And this change could be the cut in interest rates mortgage holders hope for.

Following a slew of softer-than-forecast economic data over the past three months, investors are now pricing a May interest rate cut at 50/50 odds. But as we note in the below paragraphs, there are significant risks for disappointment.

This is divined from the Overnight Index Swap (OIS) market, used by investors to hedge against future changes in the cost of money. The Sterling OIS shows up to 80 basis points of rate cuts are now expected by market participants in 2024, which amounts to more than three 25 basis point cuts.


Above: Money market pricing based on the GBP OIS shows a rapid deflating in interest rate expectations, signalling a first cut at the Bank of England occurring as early as May. Image courtesy of Goldman Sachs.


Expectations have fallen dramatically since August, when investors were pricing in a peak in Bank Rate near 6.5%. Because these expectations feed into current lending rates, mortgages surged to multi-decade highs.

But UK data has cooled since then, and expectations have been pared back, bringing the cost of lending down.

This week saw inflation and retail sales figures for October undershoot market expectations, pointing to a slowing economy and a belief the Bank of England has raised rates by enough to bring down inflation.

Economists at Goldman Sachs say they attach a 10% probability to additional rate hikes and see the Bank of England most likely on hold until the first cut in the third quarter of 2024.

But Pantheon Macroeconomics says the Bank of England will cut Bank Rate in May, and 75bp of cuts can be expected next year, with a further 100bp over the course of 2025, bringing down mortgage rates.

"Mortgage rates look set to fall more quickly over the coming months than we had previously expected," says Gabriella Dickens, an economist at Pantheon Macroeconomics.


Above: "Drop in risk-free rates points to faster falls in mortgage rates" - Pantheon Macroeconomics.


But mortgage holders beware a rude surprise: if the markets got it so wrong in midyear when they saw Bank Rate peaking at 6.5%, they could get it wrong again.

Bank of England Monetary Policy Committee (MPC) member Megan Greene said Thursday the market was not getting the message that interest rates would stay higher for longer in an apparent pushback against market bets for a May rate cut.

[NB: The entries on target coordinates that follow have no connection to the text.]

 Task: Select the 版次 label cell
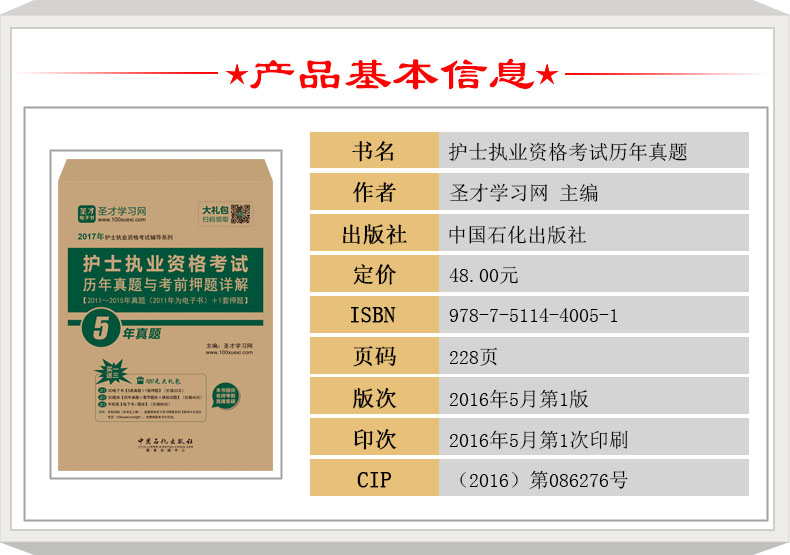tap(374, 398)
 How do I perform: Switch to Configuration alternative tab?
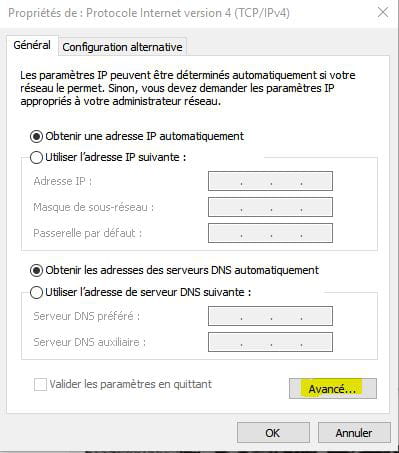(122, 47)
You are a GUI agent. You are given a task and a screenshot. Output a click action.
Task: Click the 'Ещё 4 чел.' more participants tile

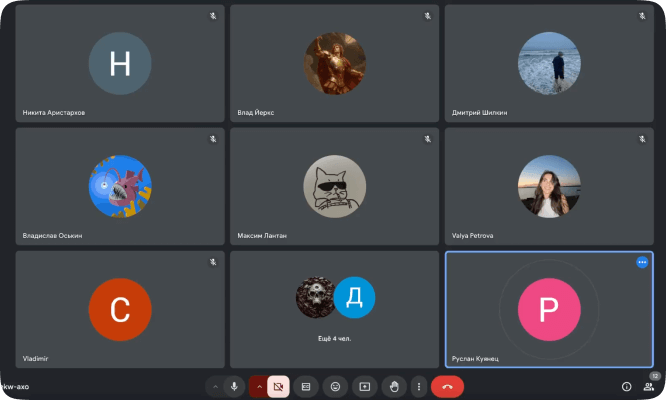click(x=334, y=308)
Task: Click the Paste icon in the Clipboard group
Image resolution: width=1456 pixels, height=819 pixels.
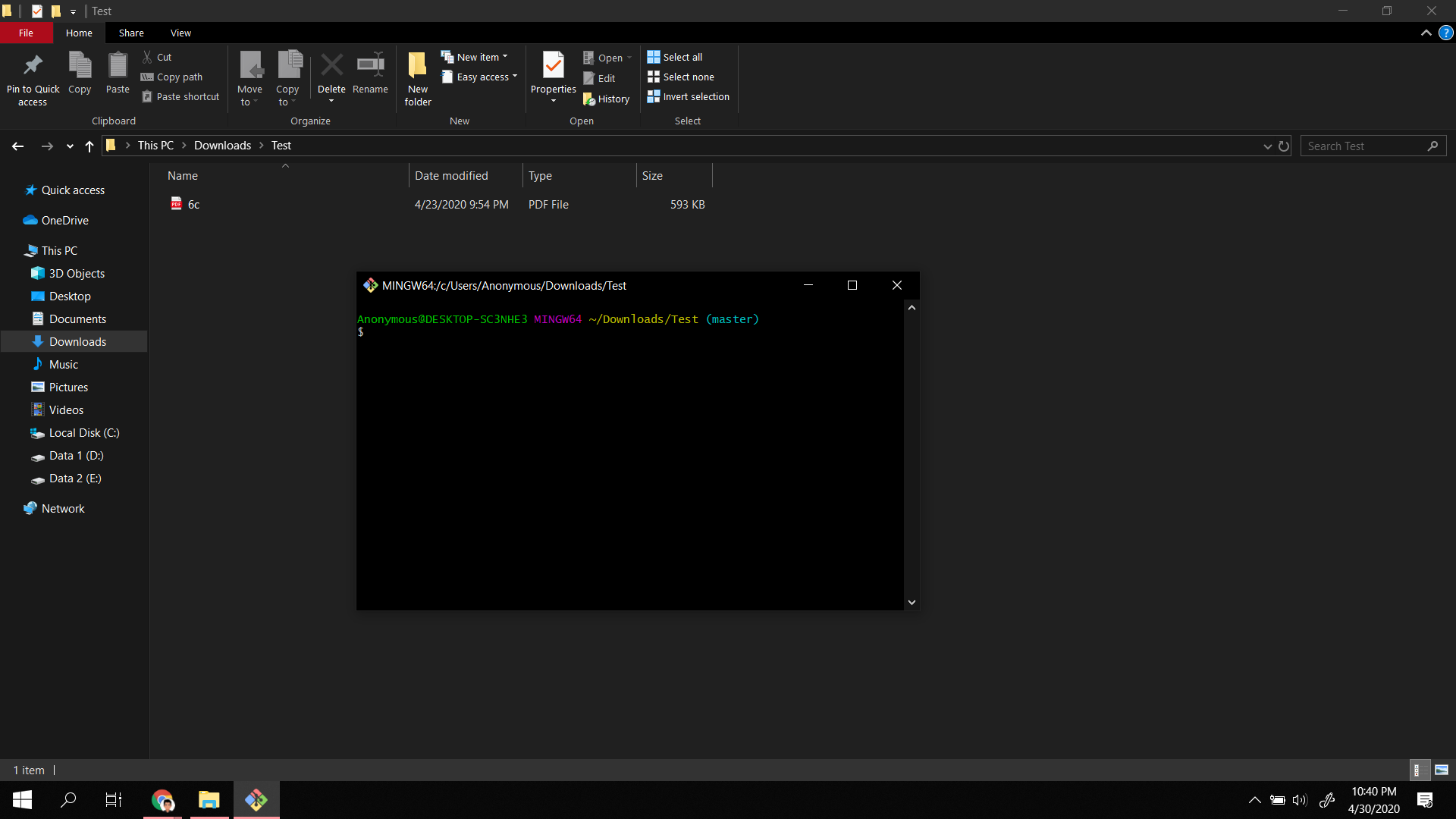Action: point(118,66)
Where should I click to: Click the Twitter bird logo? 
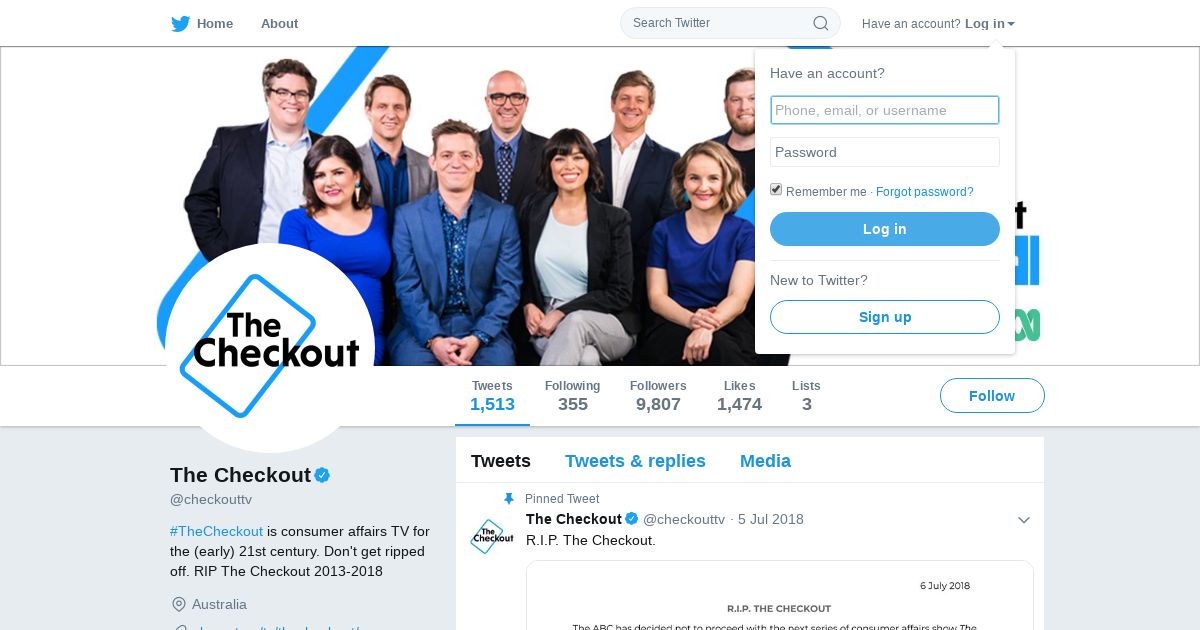(180, 24)

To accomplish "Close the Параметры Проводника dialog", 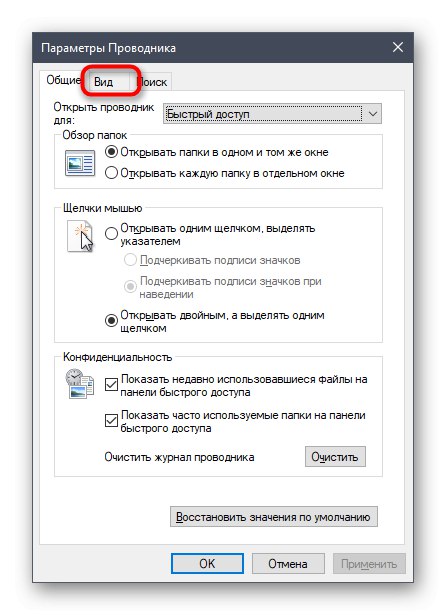I will click(398, 47).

"The notion that the long-run neutral rate might be a bit higher and the natural rate of unemployment might be a bit higher isn't something everyone's grappling with," said Greene in an interview.

Greene joins other economists in warning elevated wage increases in the UK will keep core inflation and services inflation well above levels consistent with the Bank of England's aim of bringing inflation back down to 2.0%.

Core inflation rose 5.7% y/y in October, while services rose 6.6% y/y, suggesting that inflation is set to remain high and could be reluctant to fall back to the Bank of England's 2.0% target until at least 2025.

It was reported this week that the UK earnings index (with bonuses included) increased 7.9% in September, according to the ONS, outstripping the 7.4% increase the market was expecting, while August's increase was revised higher to 8.4%.

"Policymakers have continued to push back against expectations of near-term rate cuts. We continue to think that the MPC will hold fire until the summer of 2024," says Andrew Goodwin, Chief UK Economist at Oxford Economics.

Given the strength of wages, economists at HSBC say the Bank of England won't be able to consider rate cuts at all in 2024, and the first cut will only fall in 2025.

"With wage growth high and an absence of rapid productivity growth, services companies in particular may need to continue to pass on increased costs to consumers," says Simon Wells, Chief European Economist at HSBC in London.

So, while the market is pointing to imminent relief for borrowers, tail risks that rates are not cut at all in 2024 cannot yet be discounted.